TASK INSTRUCTIONS: Repeat the lines of the items word for word, starting at the line that contains "This screenshot has height=127, width=281." and ending at the line that contains "click(280, 1116)", with both of those lines included.

[Rows on where the targets show up]
________________________________________

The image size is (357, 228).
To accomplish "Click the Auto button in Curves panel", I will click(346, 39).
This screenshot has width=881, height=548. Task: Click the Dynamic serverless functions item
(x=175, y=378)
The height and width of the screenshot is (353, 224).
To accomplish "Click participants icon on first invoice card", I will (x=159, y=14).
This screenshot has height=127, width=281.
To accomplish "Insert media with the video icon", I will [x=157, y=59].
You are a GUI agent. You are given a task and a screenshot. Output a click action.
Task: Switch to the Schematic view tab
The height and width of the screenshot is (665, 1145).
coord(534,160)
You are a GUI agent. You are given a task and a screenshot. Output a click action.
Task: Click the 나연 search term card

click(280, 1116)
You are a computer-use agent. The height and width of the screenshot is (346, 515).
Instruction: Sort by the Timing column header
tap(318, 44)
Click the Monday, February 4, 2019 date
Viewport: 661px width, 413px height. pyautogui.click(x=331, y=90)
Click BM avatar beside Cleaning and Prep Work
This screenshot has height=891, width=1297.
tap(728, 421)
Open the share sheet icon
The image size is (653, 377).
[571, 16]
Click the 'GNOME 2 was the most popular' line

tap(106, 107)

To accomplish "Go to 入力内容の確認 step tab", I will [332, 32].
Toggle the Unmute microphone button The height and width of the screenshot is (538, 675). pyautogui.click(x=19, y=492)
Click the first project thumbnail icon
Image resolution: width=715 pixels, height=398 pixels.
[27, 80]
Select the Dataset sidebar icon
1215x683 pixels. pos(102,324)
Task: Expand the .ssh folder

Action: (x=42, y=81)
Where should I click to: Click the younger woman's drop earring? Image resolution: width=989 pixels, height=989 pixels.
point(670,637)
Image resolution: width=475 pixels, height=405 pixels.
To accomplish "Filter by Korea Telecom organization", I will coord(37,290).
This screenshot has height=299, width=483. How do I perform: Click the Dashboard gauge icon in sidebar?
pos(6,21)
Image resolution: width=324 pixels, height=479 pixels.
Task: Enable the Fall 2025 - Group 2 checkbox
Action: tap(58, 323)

________________________________________

REPLY:
This screenshot has height=127, width=281.
To accomplish "Insert media with the video icon", I will [x=157, y=59].
You are a GUI agent. You are given a task and a screenshot. Output a click action.
Task: Switch to the Schematic view tab
The height and width of the screenshot is (665, 1145).
coord(534,160)
You are a GUI agent. You are given a task and a screenshot. Output a click action.
Task: Click the 나연 search term card

click(280, 1116)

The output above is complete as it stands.